**Exercise inputs**
---------------
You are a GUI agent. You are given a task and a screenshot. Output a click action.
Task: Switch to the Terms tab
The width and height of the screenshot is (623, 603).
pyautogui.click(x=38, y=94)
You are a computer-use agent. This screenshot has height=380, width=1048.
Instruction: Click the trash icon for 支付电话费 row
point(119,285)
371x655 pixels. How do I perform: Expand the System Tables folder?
---------------
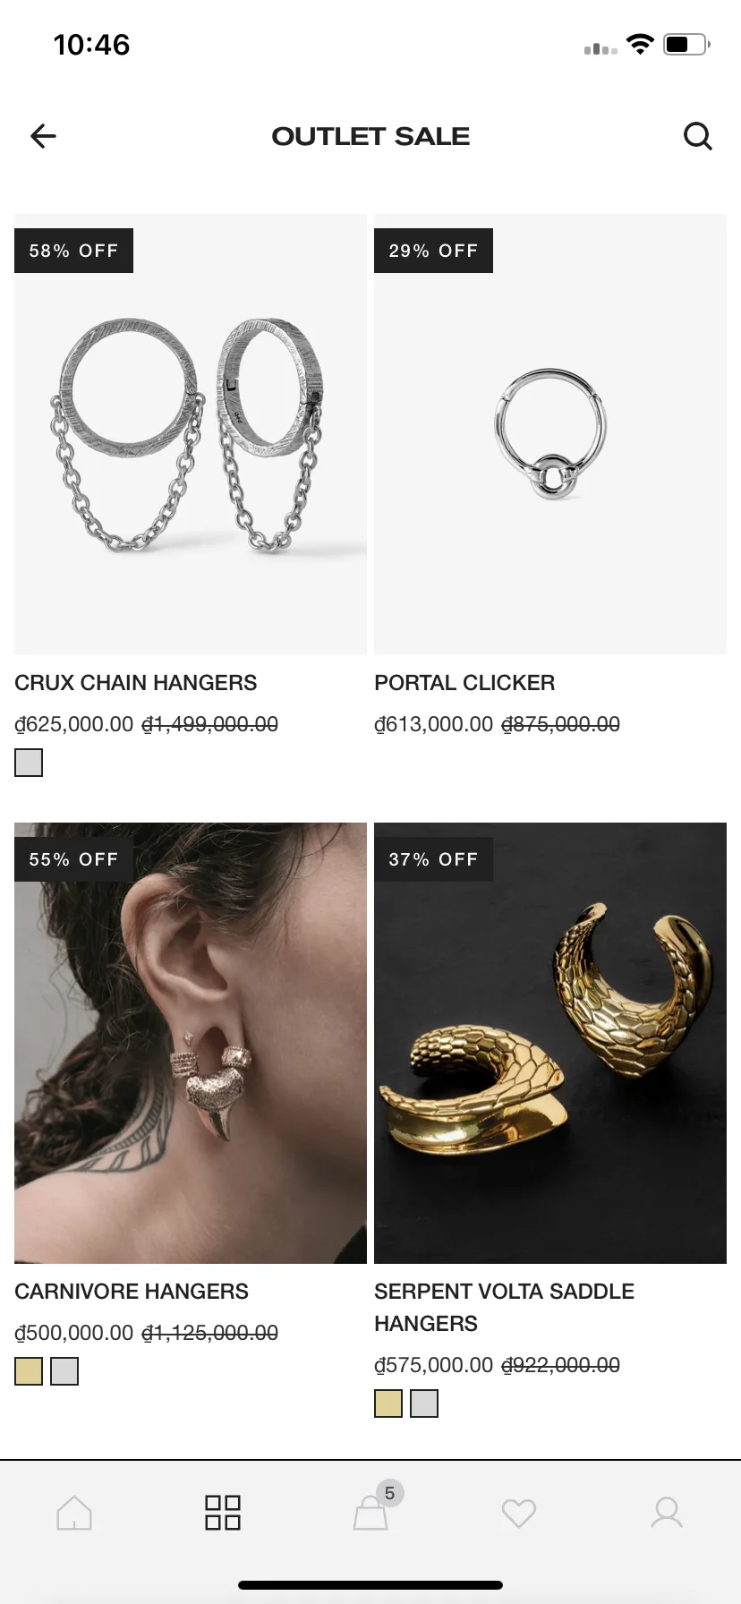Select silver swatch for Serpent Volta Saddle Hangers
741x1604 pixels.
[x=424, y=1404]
---------------
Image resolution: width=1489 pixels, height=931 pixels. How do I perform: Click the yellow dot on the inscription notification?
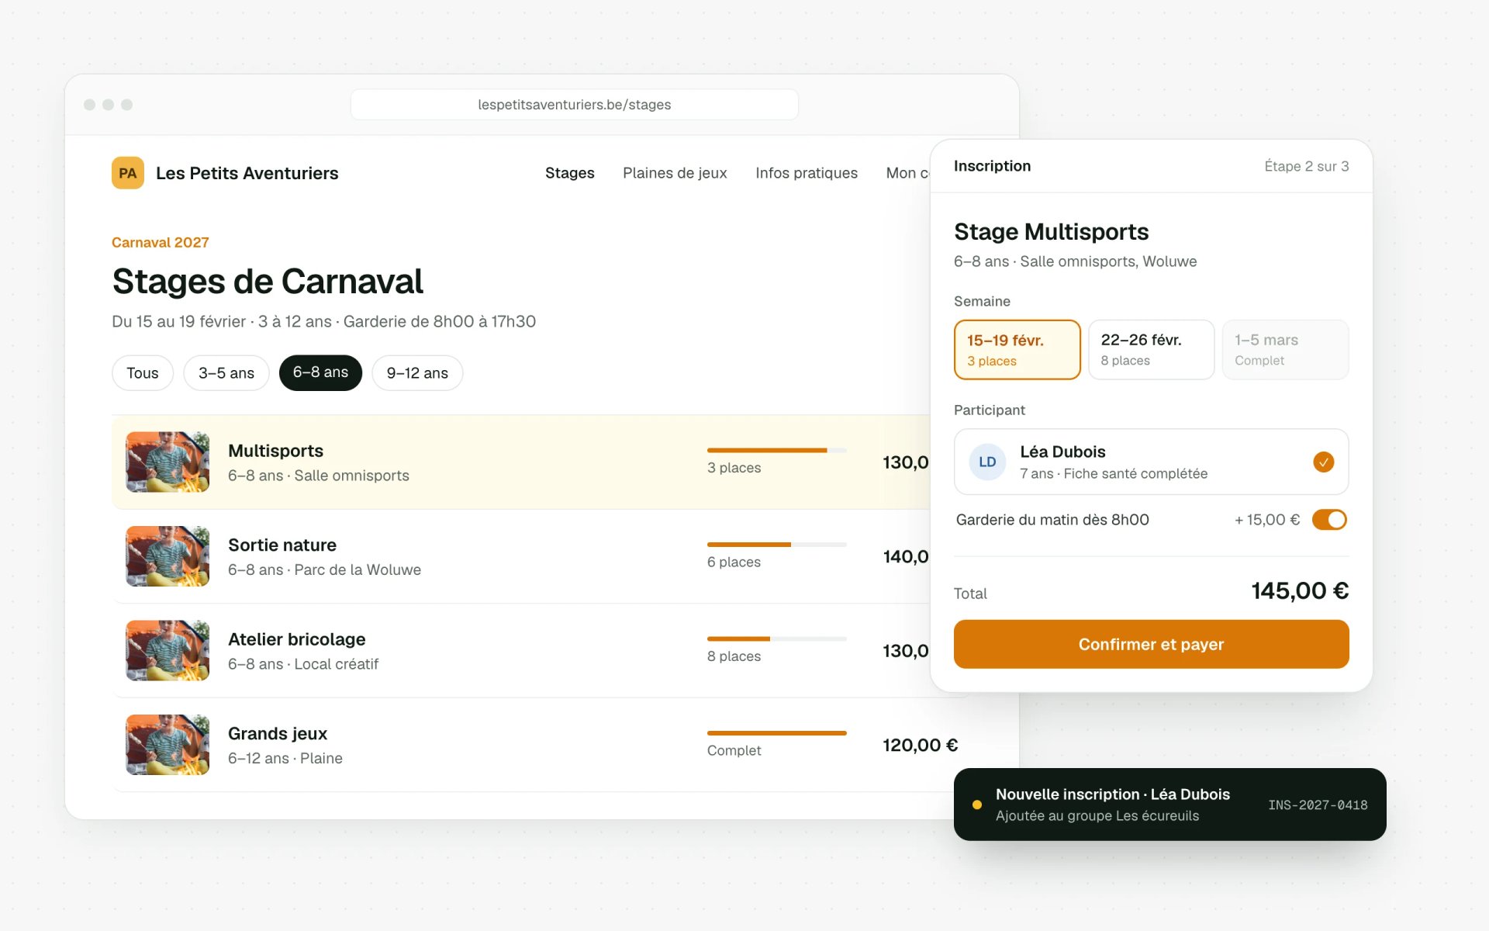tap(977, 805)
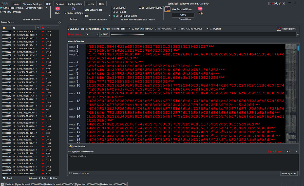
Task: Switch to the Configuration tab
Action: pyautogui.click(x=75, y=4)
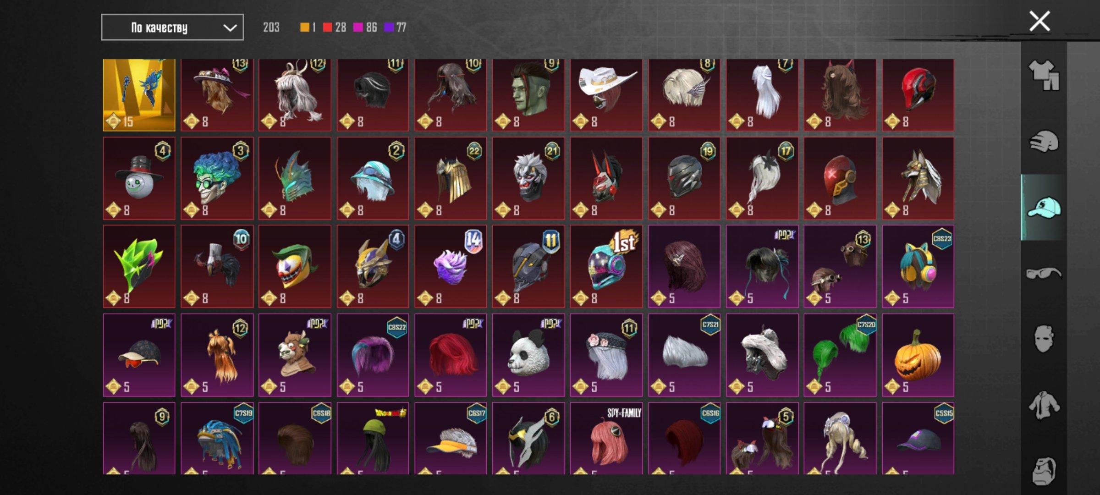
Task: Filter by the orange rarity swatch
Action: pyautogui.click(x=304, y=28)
---------------
**Exercise aim**
From the records above, transcribe exactly the run of lines that opens with the line holding "You are a GUI" and closes with the line holding "You are a computer-use", both included.

**Solution to this task**
You are a GUI agent. You are given a task and a screenshot. Output a click action.
Task: Switch to the Terms tab
The width and height of the screenshot is (623, 603).
pyautogui.click(x=38, y=94)
You are a computer-use agent. This screenshot has height=380, width=1048.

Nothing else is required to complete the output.